[Data for locating described items]
— Start —

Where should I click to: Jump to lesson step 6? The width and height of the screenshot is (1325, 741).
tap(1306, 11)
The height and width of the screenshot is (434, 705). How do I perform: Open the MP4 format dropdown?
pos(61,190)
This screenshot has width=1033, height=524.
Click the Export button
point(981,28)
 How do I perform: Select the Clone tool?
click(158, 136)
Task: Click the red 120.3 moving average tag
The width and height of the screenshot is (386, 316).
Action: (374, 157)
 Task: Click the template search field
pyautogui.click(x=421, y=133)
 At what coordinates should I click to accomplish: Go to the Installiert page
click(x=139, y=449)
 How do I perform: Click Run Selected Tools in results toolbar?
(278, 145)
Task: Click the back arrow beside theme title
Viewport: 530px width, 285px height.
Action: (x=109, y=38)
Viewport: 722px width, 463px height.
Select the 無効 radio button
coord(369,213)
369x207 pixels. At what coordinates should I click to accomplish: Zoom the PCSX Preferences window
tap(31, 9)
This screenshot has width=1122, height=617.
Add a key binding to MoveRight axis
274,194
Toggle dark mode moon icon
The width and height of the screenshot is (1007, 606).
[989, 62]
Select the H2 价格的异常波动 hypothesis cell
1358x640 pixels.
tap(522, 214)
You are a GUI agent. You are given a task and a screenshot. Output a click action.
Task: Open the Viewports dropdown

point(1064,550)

— End —

• [What to work on]: Change "How do I perform" to "How can I perform" everywhere it occurs in the data above and write out all of the data again with nothing else altered.

• [Result]:
Where should I click to: Jump to lesson step 6? The width and height of the screenshot is (1325, 741).
tap(1306, 11)
The height and width of the screenshot is (434, 705). How can I perform: Open the MP4 format dropdown?
pos(61,190)
This screenshot has width=1033, height=524.
Click the Export button
point(981,28)
 How can I perform: Select the Clone tool?
click(158, 136)
Task: Click the red 120.3 moving average tag
The width and height of the screenshot is (386, 316).
Action: (374, 157)
 Task: Click the template search field
pyautogui.click(x=421, y=133)
 At what coordinates should I click to accomplish: Go to the Installiert page
click(x=139, y=449)
 How can I perform: Click Run Selected Tools in results toolbar?
(278, 145)
Task: Click the back arrow beside theme title
Viewport: 530px width, 285px height.
Action: (x=109, y=38)
Viewport: 722px width, 463px height.
Select the 無効 radio button
coord(369,213)
369x207 pixels. At what coordinates should I click to accomplish: Zoom the PCSX Preferences window
tap(31, 9)
This screenshot has width=1122, height=617.
Add a key binding to MoveRight axis
274,194
Toggle dark mode moon icon
The width and height of the screenshot is (1007, 606).
[989, 62]
Select the H2 价格的异常波动 hypothesis cell
1358x640 pixels.
tap(522, 214)
You are a GUI agent. You are given a task and a screenshot. Output a click action.
Task: Open the Viewports dropdown

point(1064,550)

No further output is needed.